===== Task inputs =====
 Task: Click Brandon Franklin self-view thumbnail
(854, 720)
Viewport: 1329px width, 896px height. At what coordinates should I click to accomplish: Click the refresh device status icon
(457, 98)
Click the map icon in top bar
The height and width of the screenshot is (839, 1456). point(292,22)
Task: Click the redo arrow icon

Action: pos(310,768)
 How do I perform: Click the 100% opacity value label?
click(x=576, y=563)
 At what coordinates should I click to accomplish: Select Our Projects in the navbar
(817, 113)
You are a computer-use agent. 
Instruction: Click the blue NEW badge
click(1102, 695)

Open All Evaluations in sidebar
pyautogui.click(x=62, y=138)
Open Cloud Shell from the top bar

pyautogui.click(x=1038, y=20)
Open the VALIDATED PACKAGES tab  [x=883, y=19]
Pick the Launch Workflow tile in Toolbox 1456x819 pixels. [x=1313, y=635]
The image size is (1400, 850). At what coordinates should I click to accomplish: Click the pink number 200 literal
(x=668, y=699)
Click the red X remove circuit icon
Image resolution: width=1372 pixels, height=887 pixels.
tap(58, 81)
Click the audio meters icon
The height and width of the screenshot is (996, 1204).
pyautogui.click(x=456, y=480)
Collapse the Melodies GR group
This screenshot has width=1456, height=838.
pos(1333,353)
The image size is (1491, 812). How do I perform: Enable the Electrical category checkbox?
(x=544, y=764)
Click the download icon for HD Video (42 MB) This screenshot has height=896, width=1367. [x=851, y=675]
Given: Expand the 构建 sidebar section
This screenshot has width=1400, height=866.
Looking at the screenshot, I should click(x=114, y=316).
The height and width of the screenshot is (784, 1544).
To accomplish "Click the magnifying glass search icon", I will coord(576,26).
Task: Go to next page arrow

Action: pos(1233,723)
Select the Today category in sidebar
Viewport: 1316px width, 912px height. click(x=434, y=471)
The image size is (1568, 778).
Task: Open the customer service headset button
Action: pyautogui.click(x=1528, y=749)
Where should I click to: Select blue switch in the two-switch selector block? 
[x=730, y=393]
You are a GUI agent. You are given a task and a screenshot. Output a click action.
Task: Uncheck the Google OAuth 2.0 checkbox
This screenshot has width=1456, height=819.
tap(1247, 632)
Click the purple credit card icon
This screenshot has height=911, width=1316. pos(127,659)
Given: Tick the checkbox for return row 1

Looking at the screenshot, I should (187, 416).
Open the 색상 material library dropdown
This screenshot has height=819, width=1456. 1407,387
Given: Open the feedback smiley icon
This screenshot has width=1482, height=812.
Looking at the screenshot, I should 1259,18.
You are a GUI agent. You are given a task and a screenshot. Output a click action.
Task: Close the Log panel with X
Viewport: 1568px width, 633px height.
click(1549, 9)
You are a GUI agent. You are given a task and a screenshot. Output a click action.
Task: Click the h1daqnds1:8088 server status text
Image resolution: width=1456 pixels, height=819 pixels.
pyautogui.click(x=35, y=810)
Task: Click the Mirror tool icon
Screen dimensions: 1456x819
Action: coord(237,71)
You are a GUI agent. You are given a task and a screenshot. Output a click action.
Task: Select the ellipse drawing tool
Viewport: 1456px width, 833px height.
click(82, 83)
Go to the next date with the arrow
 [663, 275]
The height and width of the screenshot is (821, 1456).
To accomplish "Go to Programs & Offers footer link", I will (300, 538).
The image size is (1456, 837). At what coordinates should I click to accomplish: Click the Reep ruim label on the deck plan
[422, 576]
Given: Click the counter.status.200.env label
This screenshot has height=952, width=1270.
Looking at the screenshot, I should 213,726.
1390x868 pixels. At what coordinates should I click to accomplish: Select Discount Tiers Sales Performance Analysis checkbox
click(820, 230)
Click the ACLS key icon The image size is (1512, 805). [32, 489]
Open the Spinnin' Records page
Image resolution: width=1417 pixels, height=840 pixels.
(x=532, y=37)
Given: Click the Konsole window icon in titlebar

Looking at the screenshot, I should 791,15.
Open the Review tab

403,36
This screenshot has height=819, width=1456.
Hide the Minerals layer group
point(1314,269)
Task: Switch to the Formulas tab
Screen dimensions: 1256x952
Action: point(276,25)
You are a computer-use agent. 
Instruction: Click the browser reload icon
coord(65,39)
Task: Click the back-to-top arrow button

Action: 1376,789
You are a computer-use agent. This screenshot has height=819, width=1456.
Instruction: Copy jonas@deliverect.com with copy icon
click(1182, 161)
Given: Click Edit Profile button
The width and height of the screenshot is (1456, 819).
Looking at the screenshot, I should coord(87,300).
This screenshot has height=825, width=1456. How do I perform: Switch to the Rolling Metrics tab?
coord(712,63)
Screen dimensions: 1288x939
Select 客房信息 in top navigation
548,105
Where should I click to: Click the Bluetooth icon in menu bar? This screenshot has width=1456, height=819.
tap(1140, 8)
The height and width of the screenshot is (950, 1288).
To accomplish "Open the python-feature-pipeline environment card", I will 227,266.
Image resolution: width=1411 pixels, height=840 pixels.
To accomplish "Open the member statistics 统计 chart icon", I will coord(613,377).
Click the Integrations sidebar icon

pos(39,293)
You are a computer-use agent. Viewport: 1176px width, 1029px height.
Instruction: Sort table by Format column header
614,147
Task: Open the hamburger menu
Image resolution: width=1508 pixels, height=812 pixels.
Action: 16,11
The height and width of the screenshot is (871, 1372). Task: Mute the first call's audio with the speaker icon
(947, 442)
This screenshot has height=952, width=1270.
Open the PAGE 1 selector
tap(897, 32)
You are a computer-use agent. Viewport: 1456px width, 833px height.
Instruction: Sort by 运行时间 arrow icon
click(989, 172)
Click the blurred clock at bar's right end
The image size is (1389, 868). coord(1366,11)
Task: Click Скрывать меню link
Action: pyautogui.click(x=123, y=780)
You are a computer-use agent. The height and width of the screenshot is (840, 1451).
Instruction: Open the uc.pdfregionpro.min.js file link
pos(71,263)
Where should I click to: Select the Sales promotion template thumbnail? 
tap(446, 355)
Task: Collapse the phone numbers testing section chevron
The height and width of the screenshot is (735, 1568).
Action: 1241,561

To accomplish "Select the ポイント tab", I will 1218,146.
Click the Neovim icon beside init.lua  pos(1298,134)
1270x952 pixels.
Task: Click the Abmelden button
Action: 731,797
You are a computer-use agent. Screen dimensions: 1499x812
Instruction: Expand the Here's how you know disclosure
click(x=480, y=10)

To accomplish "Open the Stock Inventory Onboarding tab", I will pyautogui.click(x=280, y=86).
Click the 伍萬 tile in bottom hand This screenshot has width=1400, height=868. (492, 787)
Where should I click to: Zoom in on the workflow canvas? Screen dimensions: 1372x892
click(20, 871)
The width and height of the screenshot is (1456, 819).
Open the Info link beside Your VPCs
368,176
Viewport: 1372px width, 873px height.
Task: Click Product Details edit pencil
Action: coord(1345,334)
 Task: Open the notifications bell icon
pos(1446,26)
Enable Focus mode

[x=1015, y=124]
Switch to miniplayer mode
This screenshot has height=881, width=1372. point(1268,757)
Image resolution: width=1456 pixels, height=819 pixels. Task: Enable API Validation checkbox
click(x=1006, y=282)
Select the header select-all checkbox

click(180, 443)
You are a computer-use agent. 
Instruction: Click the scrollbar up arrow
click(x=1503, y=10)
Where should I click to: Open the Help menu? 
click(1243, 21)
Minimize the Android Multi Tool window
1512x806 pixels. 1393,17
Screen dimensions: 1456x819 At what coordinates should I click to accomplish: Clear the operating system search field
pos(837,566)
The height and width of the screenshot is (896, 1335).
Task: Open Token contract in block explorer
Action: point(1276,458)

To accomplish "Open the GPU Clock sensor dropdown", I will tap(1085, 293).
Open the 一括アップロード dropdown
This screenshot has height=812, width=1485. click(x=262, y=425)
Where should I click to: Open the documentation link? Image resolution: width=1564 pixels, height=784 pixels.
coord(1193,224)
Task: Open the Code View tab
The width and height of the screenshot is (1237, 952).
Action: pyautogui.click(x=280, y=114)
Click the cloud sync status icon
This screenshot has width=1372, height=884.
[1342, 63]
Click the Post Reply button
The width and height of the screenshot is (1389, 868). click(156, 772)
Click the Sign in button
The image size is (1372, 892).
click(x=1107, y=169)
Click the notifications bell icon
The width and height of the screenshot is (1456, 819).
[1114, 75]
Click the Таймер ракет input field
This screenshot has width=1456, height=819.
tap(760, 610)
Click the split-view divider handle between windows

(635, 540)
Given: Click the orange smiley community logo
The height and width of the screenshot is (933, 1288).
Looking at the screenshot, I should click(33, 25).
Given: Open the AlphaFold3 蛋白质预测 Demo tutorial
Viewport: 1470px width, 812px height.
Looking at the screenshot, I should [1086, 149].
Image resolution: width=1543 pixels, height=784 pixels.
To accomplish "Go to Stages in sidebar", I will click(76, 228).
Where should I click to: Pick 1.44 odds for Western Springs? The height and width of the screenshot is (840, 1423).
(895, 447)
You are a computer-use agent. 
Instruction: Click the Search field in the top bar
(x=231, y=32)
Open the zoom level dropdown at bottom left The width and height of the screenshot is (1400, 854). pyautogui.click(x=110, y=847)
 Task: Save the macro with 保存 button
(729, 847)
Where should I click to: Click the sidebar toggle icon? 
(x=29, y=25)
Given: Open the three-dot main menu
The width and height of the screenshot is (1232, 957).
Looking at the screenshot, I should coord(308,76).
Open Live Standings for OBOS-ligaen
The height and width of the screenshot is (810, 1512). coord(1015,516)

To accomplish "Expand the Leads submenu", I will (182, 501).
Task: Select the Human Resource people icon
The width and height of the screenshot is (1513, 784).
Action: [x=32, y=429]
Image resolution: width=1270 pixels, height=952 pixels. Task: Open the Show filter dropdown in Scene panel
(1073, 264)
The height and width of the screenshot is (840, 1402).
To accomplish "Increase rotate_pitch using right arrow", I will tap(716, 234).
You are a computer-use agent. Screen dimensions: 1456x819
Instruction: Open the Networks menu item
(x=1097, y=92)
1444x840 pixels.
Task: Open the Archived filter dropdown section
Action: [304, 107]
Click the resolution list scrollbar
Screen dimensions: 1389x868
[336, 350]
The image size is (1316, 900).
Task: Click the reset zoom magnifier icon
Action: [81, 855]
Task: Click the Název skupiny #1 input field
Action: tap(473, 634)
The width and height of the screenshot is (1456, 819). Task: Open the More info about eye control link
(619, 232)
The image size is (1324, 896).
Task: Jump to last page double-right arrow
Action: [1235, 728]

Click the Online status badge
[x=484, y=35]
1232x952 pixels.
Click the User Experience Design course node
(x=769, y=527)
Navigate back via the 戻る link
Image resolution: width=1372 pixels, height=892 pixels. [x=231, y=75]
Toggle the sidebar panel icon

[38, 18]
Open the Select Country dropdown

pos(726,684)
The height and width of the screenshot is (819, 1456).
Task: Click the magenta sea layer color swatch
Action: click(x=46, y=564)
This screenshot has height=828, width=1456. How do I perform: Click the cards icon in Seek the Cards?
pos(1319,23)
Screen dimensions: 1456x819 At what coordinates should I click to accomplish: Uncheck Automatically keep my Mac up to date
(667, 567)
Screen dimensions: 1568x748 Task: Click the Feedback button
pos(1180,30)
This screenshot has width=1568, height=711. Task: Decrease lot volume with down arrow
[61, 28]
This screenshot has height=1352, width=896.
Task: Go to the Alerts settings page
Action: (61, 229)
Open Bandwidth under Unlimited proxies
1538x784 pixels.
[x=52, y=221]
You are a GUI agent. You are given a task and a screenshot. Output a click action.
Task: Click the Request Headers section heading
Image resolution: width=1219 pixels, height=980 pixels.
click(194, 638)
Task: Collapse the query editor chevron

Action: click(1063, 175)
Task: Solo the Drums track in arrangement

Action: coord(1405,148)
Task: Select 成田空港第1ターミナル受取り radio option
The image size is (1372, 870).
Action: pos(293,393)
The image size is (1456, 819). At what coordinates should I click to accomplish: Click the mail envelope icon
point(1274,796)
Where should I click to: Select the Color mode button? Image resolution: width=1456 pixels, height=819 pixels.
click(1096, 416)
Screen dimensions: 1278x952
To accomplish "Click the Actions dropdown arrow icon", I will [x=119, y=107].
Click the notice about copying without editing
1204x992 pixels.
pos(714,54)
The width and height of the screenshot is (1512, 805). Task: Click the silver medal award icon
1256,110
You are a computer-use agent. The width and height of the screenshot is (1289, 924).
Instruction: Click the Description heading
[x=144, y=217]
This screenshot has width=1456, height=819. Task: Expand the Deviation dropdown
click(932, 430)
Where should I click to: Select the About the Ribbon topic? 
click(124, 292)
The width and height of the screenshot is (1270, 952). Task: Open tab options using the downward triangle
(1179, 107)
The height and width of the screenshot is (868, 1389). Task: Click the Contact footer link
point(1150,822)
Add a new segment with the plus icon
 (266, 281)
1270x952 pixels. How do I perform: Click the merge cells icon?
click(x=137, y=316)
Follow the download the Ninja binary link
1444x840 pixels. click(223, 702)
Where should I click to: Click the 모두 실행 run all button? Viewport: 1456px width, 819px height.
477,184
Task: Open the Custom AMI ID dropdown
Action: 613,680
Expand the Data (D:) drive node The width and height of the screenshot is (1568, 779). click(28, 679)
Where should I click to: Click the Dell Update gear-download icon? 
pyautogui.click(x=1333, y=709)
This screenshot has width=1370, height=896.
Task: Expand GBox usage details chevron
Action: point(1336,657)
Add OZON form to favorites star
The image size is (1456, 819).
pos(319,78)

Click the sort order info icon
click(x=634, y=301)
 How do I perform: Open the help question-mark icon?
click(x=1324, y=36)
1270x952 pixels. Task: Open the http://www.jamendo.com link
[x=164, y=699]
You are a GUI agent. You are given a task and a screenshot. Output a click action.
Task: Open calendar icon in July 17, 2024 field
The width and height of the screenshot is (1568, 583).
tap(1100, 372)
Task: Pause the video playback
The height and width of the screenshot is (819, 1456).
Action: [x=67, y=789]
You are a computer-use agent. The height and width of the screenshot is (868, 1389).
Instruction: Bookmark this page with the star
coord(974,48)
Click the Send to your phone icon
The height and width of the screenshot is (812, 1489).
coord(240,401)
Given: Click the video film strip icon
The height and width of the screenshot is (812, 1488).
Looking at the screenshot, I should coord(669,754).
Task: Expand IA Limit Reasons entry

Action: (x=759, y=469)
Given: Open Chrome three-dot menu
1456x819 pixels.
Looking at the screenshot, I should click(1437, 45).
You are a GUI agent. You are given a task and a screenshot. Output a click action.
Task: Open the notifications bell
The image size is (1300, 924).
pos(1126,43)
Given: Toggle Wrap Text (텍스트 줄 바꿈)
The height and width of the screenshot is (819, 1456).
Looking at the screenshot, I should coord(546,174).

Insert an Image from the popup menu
=====
Take exactly the lines from the one containing "The width and height of the screenshot is (1568, 583)." through the one containing "Given: Click the video film strip icon" in the data above, and output them with nothing added.

The width and height of the screenshot is (1568, 583).
tap(1100, 372)
Task: Pause the video playback
The height and width of the screenshot is (819, 1456).
Action: [x=67, y=789]
You are a computer-use agent. The height and width of the screenshot is (868, 1389).
Instruction: Bookmark this page with the star
coord(974,48)
Click the Send to your phone icon
The height and width of the screenshot is (812, 1489).
coord(240,401)
Given: Click the video film strip icon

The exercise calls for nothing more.